El día 7 de octubre de 2008, comenzó a cumplirse la orden de demolición del barrio marinero de Cho Vito, en Candelaria, Tenerife, Islas Canarias,
Los vecinos se resistieron, pacíficamente, culminando una lucha de 18 años para conservar unas viviendas que heredaron de su mayores. En realidad, en esa zona de cuevas naturales, ha vivido siempre gente. Hace unos sesenta años, comenzaron a fabricarse las primeras casas, como prolongación de las cuevas. El primero que lo hizo fue Cho Vito, personaje ya legendario de quien tomó el nombre este barrio que se formó en la década siguiente.
Las casas construidas no fueron nunca chabolas, sino pequeñas viviendas con gracia y belleza popular. Una parte de sus moradores las ha usado como hogar familiar durante todo el año, mientras otra parte, siguiendo una costumbre ancestral en Canarias, vivía de la agricultura en los meses de inviernos en la zona de medianías y en los de verano se trasladaba a la costa, convirtiéndose en pescadores. Eso siempre fue respetado, tanto en Tenerife como en otras islas. Por ejemplo, en El Hierro, los habitantes de San Andrés, en la cumbre, bajaban a El Golfo en el tiempo del estío. Arriba, agricultores; abajo, pescadores y mariscadores.
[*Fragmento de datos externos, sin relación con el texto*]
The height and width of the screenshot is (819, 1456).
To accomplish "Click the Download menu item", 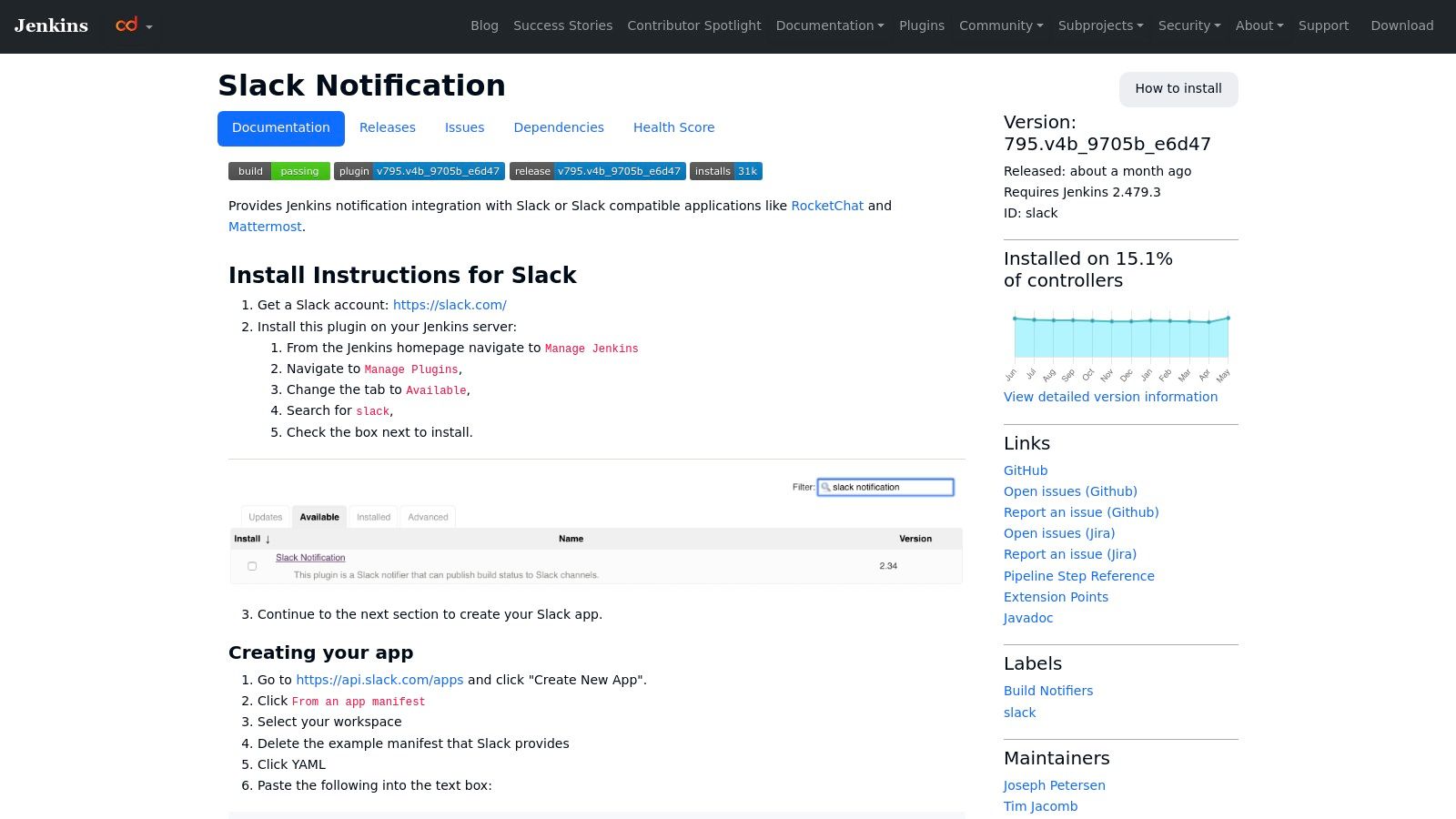I will click(1401, 25).
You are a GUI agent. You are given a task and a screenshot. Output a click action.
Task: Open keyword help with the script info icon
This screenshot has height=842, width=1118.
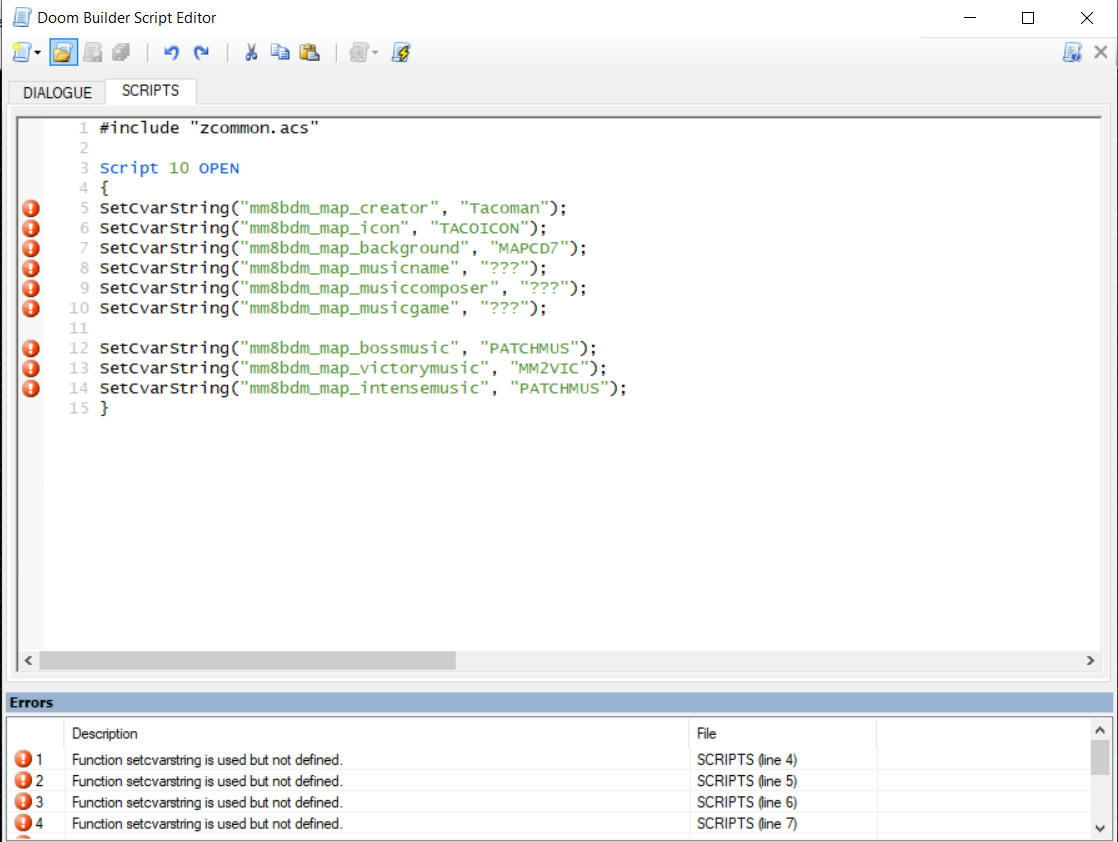tap(1072, 53)
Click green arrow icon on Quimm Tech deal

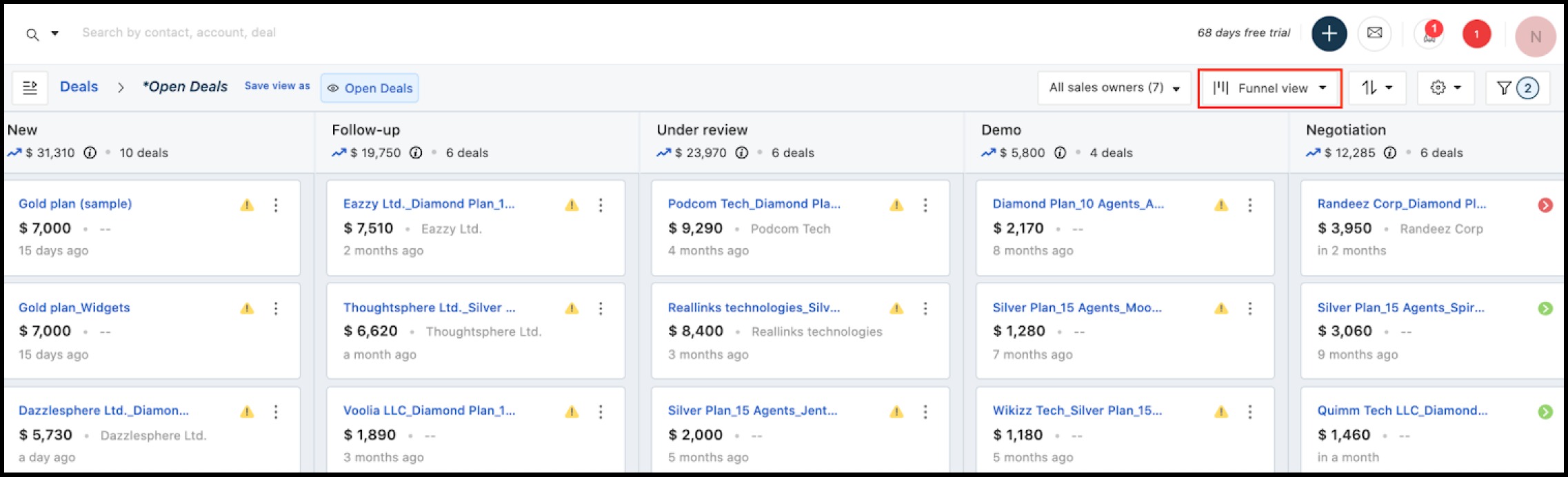point(1545,412)
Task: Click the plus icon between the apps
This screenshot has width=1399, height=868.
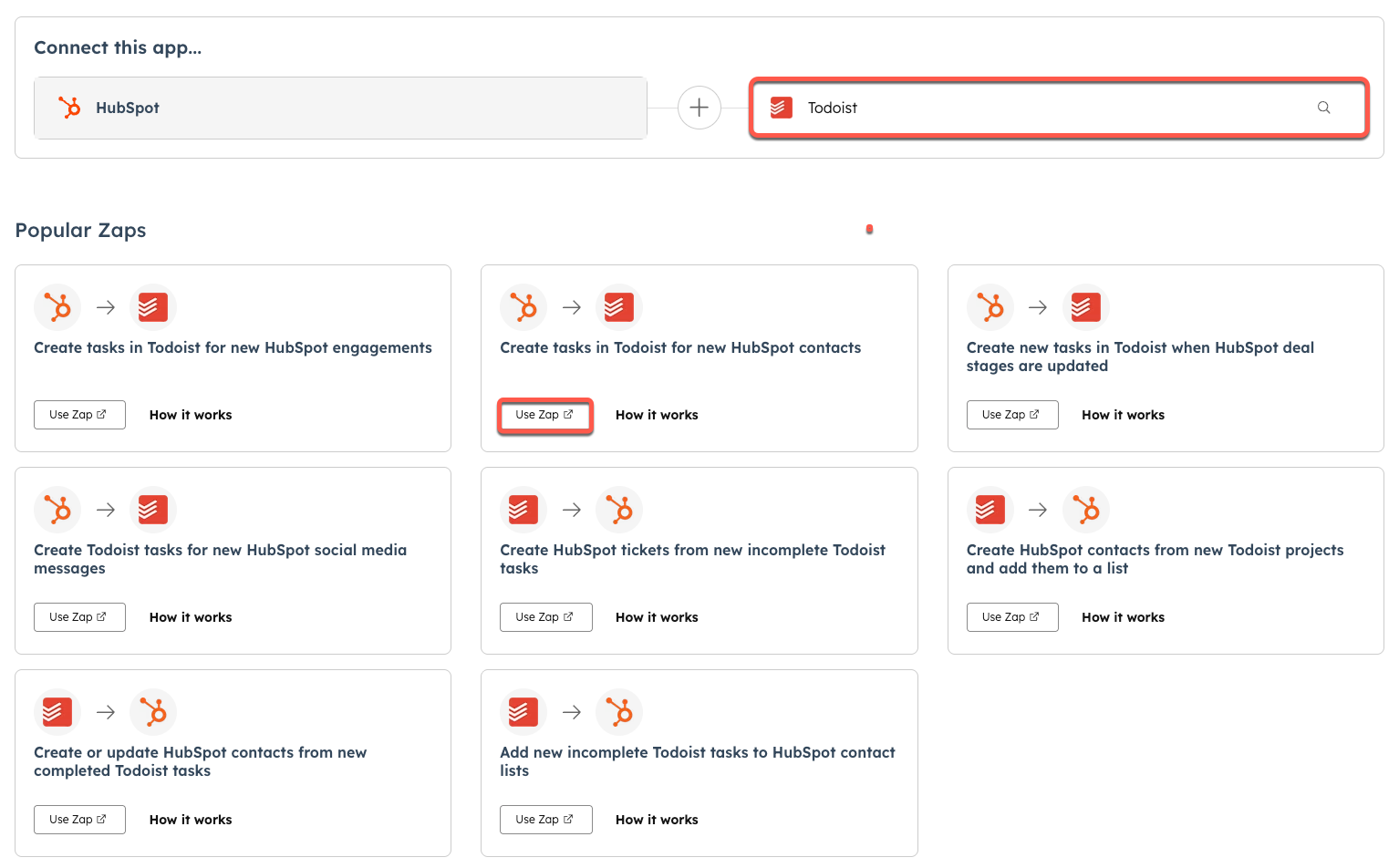Action: (699, 108)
Ahora, el Gobierno proclama que desea adecentar las costas, demoliendo las construcciones que están a menos de 50 metros de la línea de la marea. Sin embargo, en esa área no se han derribado hoteles ni casas de personas poderosas. Es más, se siguen edificando enormes complejos que afean playas y costas. Un  ejemplo sangrante está a menos de un kilómetro de Cho Vito, en Tabaiba, donde se ha comenzado a levantar un edificio de viviendas a muy pocos metros de las olas. Y no pasa nada.
Por esta razón, la gente de la calle, en Tenerife y en el resto de Canarias, está indignada por las medidas que se ha tomado con estas personas humildes, auténtica carne de cañón que sirve para justificar que se ha puesto en marcha una Ley que los poderosos no van a consentir que se les aplique.
Las imágenes del día 7 de octubre fueron muy duras; sin embargo, he preferido obviarlas (ya la tv las ha puesto mil veces) y únicamente señalar cuáles fueron los sentimiento que estaban en el aire, entre los que sufrieron y contemplaron la tremenda afrenta.